Available records
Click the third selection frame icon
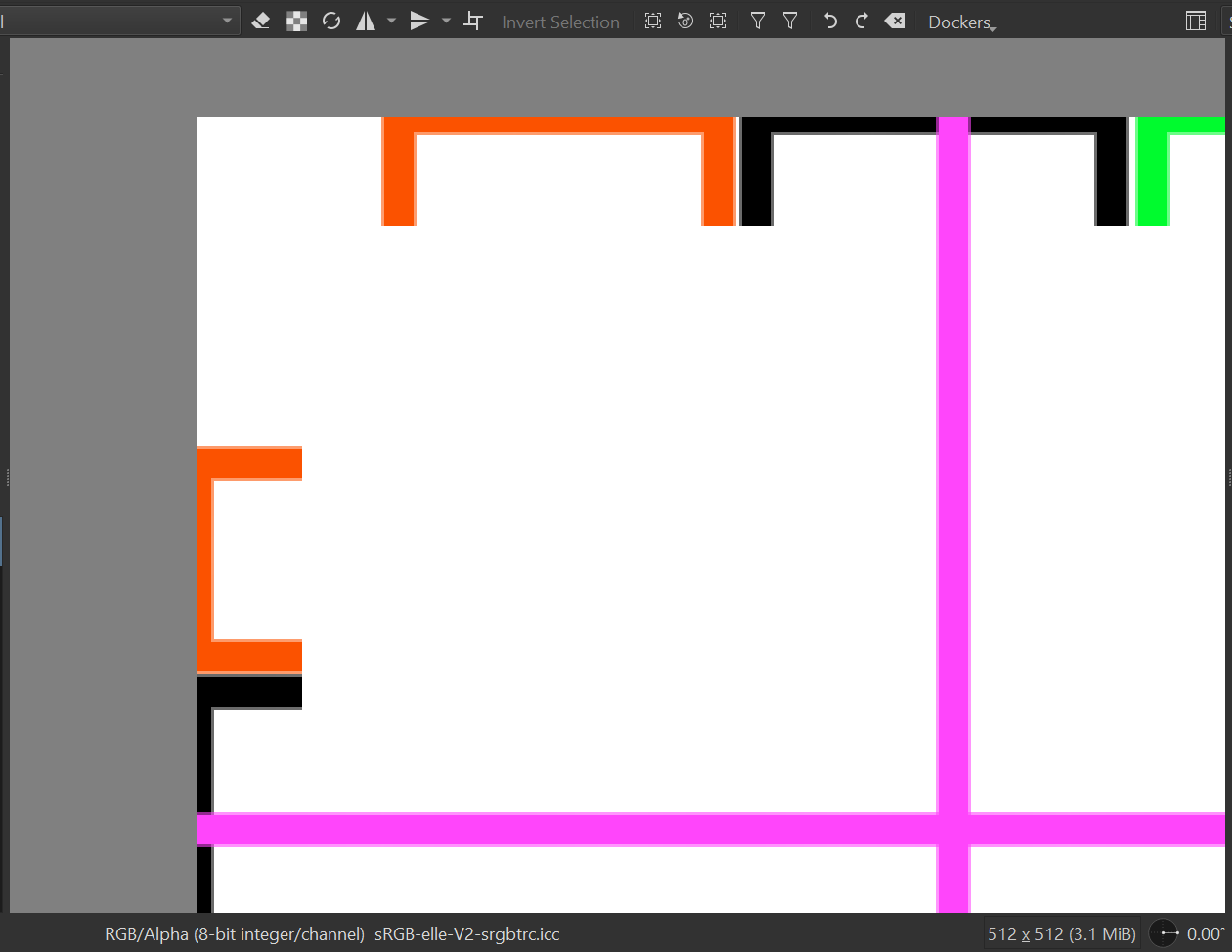Viewport: 1232px width, 952px height. pos(718,21)
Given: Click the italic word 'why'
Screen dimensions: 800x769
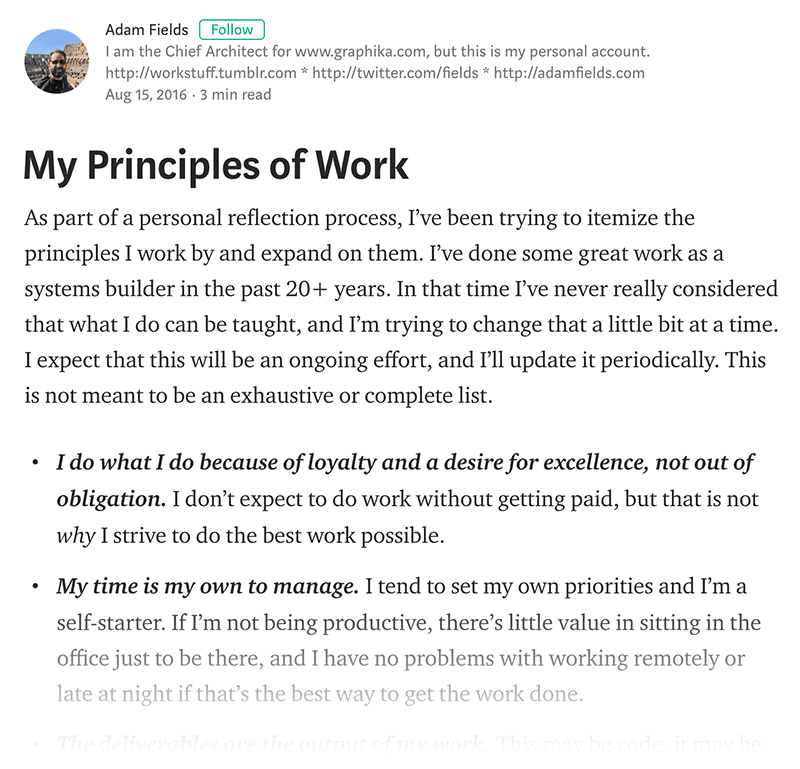Looking at the screenshot, I should click(76, 536).
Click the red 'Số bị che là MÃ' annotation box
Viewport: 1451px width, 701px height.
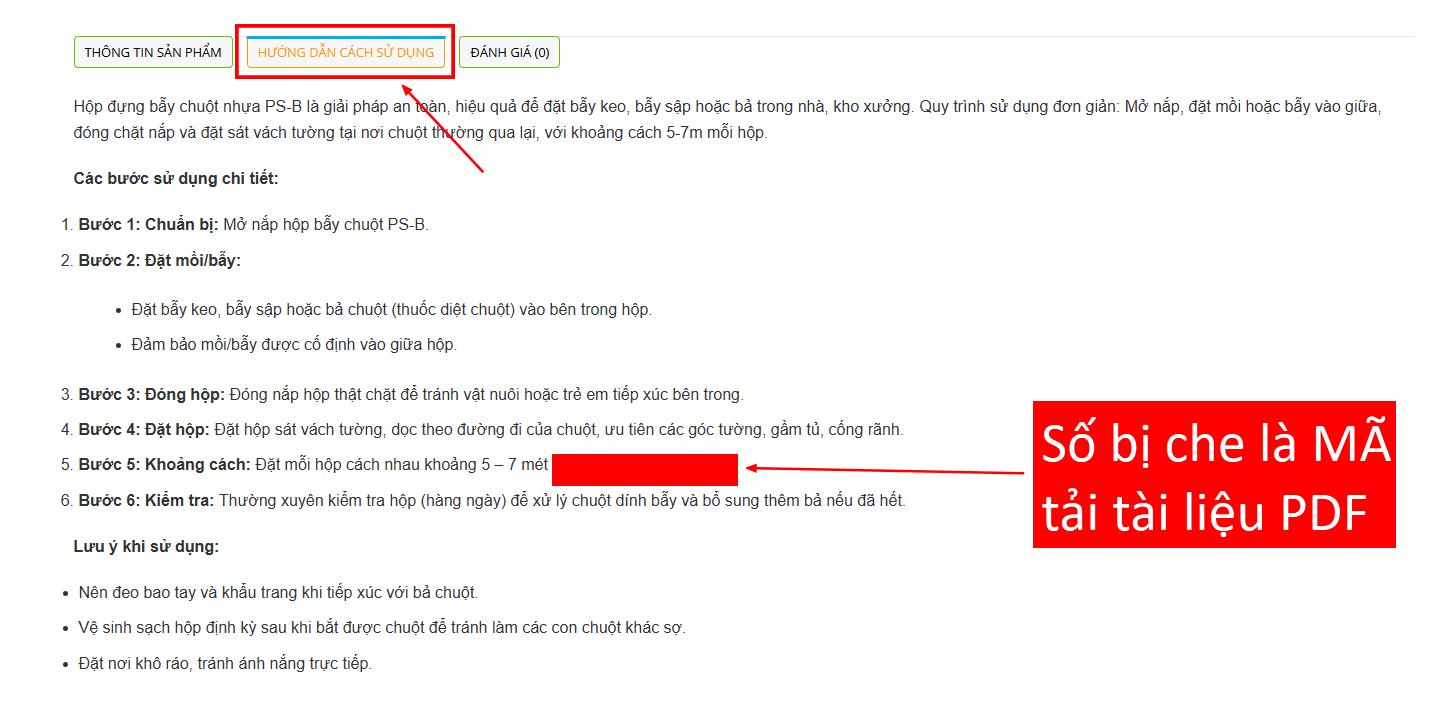pyautogui.click(x=1214, y=475)
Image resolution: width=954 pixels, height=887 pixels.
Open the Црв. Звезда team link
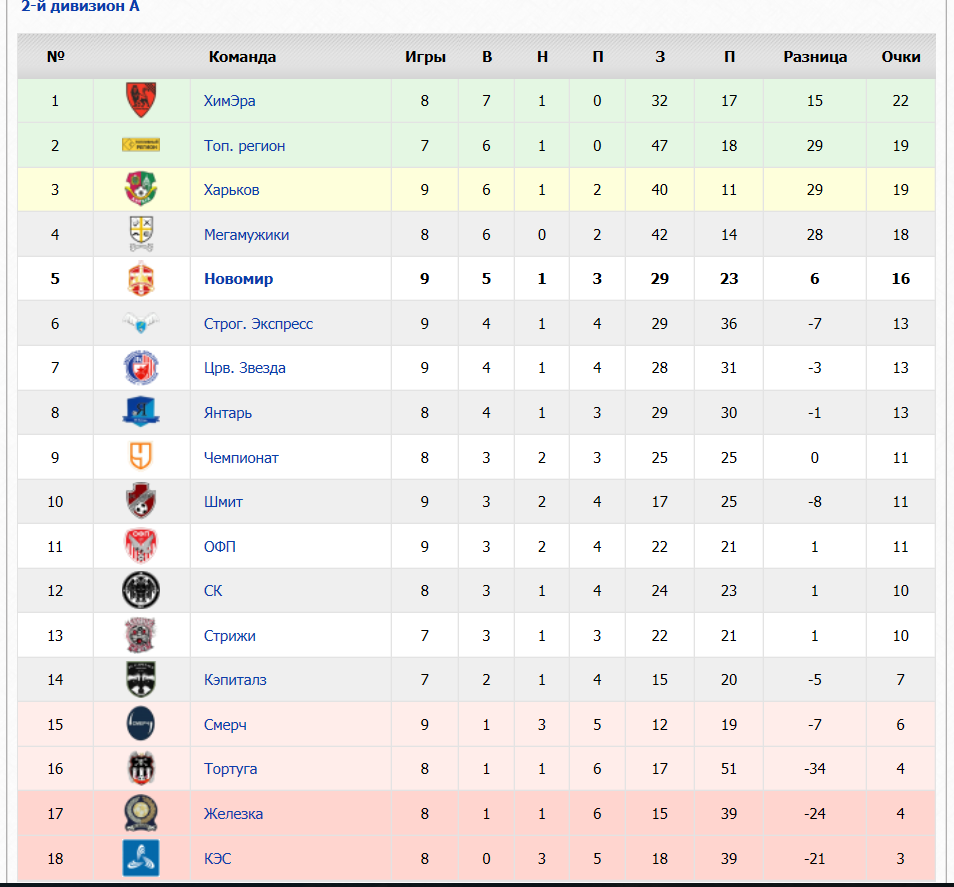pos(245,368)
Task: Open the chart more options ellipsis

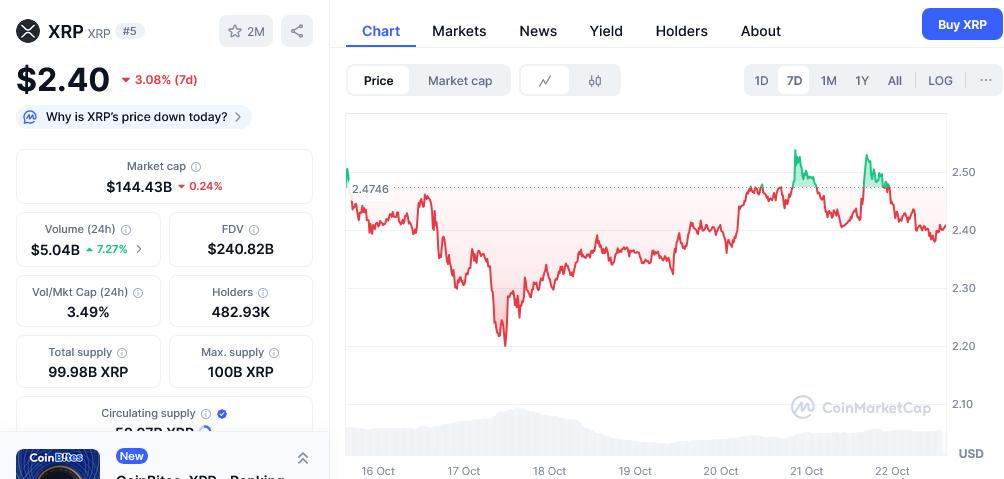Action: 986,80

Work to complete
Leave the pictures out. Extract exactly the lines running from the one with "Image resolution: width=954" through the last entry, both ends included.

Written response
Image resolution: width=954 pixels, height=887 pixels.
Open the Црв. Звезда team link
pos(245,368)
Task: Open the chart more options ellipsis

Action: 986,80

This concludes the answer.